Most food products have nutrition facts on their labels. You can use these facts to help you make healthier eating choices. Some labels list the daily values for a diet of 2,000 and 2,500 calories. Your own calorie needs may be more or less than this.

How Do You Read A Nutrition Label For High Blood Pressure?

Image credit: fda.gov

1) Serving Information:

The serving information at the top should be read first. This is where you will learn the size of a single serving and the total number of servings per package or container. All other figures on the label are calculated based on serving sizes. Please note that the serving information is not a recommendation of how much you should eat or drink. Compare the serving sizes on the labels and in your food plan if you are following a particular diet to lower your blood pressure. Sometimes they might vary.

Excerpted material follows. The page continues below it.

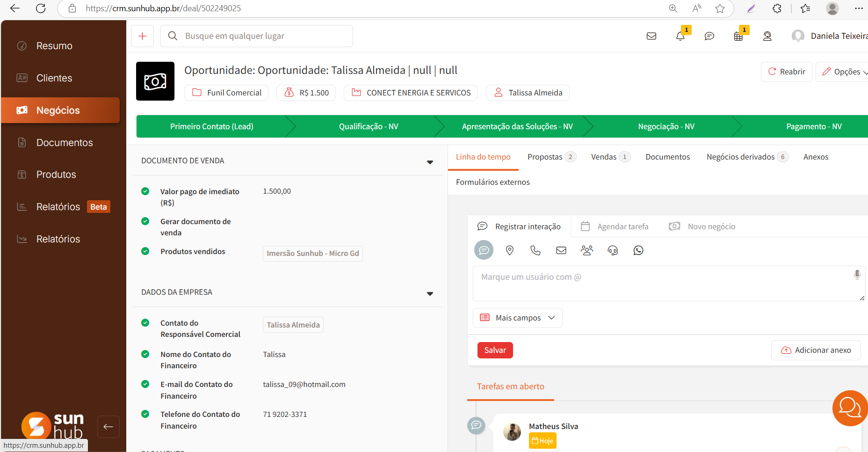This screenshot has height=452, width=868.
Task: Click the microphone icon in the note field
Action: point(857,275)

>>> Discover The Top DASH Diet Cookbooks To Help Lower Your Blood Pressure

2) Calories:

Calories tell you the amount of energy you get from a serving of this food. Be mindful of the calories per serving and the amount of calories you would actually consume if you consumed the entire package. You consume twice as many calories and nutrients when you double your serving size.

3) Nutrients:

The nutrients section lists several important nutrients that have an effect on your health. You can utilize it to support your individual dietary goals. Look for foods that include more of the nutrients you want to obtain more of and less of the nutrients you might want to limit. Check key nutrients and understand what you are searching for. Total sugars can comprise both natural and added sugars, and not all fats are bad. Avoid trans fats and consume as little added sugar, saturated fat, and sodium as possible. Compare labels when selecting between different brands or similar items, and, if at all possible, choose foods containing fewer of these nutrients. Ensure that you get an adequate amount of the nutrients your body need, including calcium, choline, dietary fiber, iron, magnesium, potassium, and vitamins A, C, D, and E.

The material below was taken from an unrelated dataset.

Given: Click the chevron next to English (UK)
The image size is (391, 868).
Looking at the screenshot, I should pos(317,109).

4) The Percent Daily Value (%DV):

Based on the daily recommended 2,000 calories, the percent Daily Value (%DV) shows how much of the different nutrients or the percentage of each nutrient are in a serving. Choose foods with a lower % DV (5 percent of less) if you want to ingest less of a certain nutrient such as saturated fat or sugar. Choose foods with a higher % DV (20 percent or more) if you want to consume more of a nutrient such as fiber.

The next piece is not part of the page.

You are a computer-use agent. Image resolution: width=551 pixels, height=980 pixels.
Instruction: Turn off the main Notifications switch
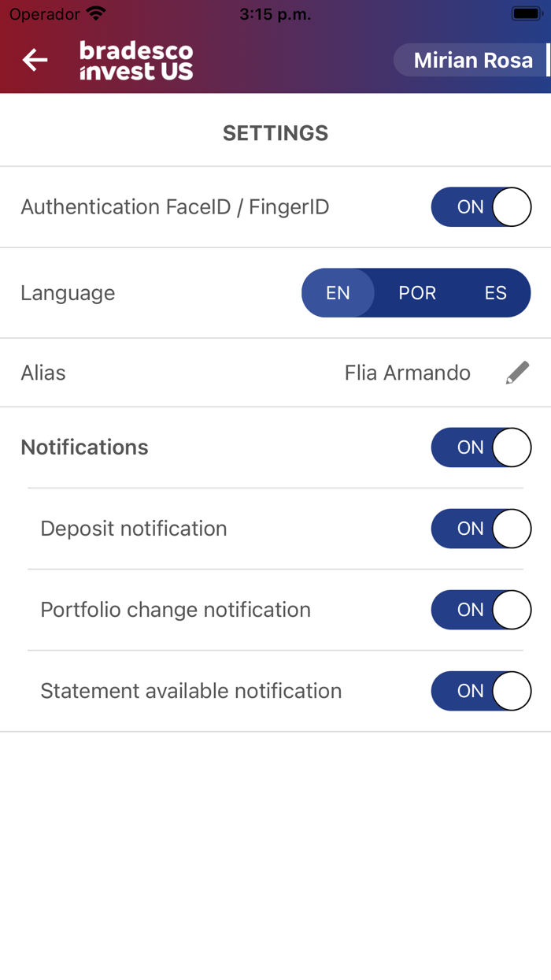[x=481, y=447]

  • Example from the sample food label:
    • 2,300mg = total sodium for one day
    • 850mg = sodium in 1 serving of this food (or 37% of the total sodium you can eat in one day)

Other Food Label Terms

Here are sodium-related phrases you may see on food labels:

  • Sodium/salt free – 5 mg of sodium or less in a serving
  • Very low sodium – 35 mg or less in a serving
  • Low Sodium – 140 mg or less in a serving
  • Low sodium meal – 140 mg or less of sodium per 3 1/2 oz (100 g)
  • Reduced sodium – 1 serving has no more than 75% of sodium in the regular product (this can still be high in sodium)
  • Light in Sodium or Lightly salted – 50% less sodium than the regular than the regular version
  • No salt added, unsalted, without added salt – no salt added during processing. This is only used for foods that usually have salt added and these products may not be salt/sodium-free unless stated. These can still be high in sodium.

Why Is Sodium Restricted In Hypertension?

Here are sugar-related phrases you may see on food labels:

  • Total sugars – include both the naturally occurring sugars in many nutritious foods and beverages-like the sugar in milk and fruits-and any added sugars that may be included in the product. Since no suggested daily intake for total sugars has been established, there is no Daily Value for them.
  • Added sugars – include sugars that are sold as sweeteners (like table sugar), sugars that are added to foods during processing (like sucrose or dextrose), sugars from syrups and honey, and sugars from concentrated fruit or vegetable juices. Natural sugars that are present in milk, fruits, and vegetables are not included. The Daily Value for added sugars, based on a 2,000 calorie diet, is 50 grams per day. The main sources of added sugars for the majority of Americans are baked products, desserts, and sweets.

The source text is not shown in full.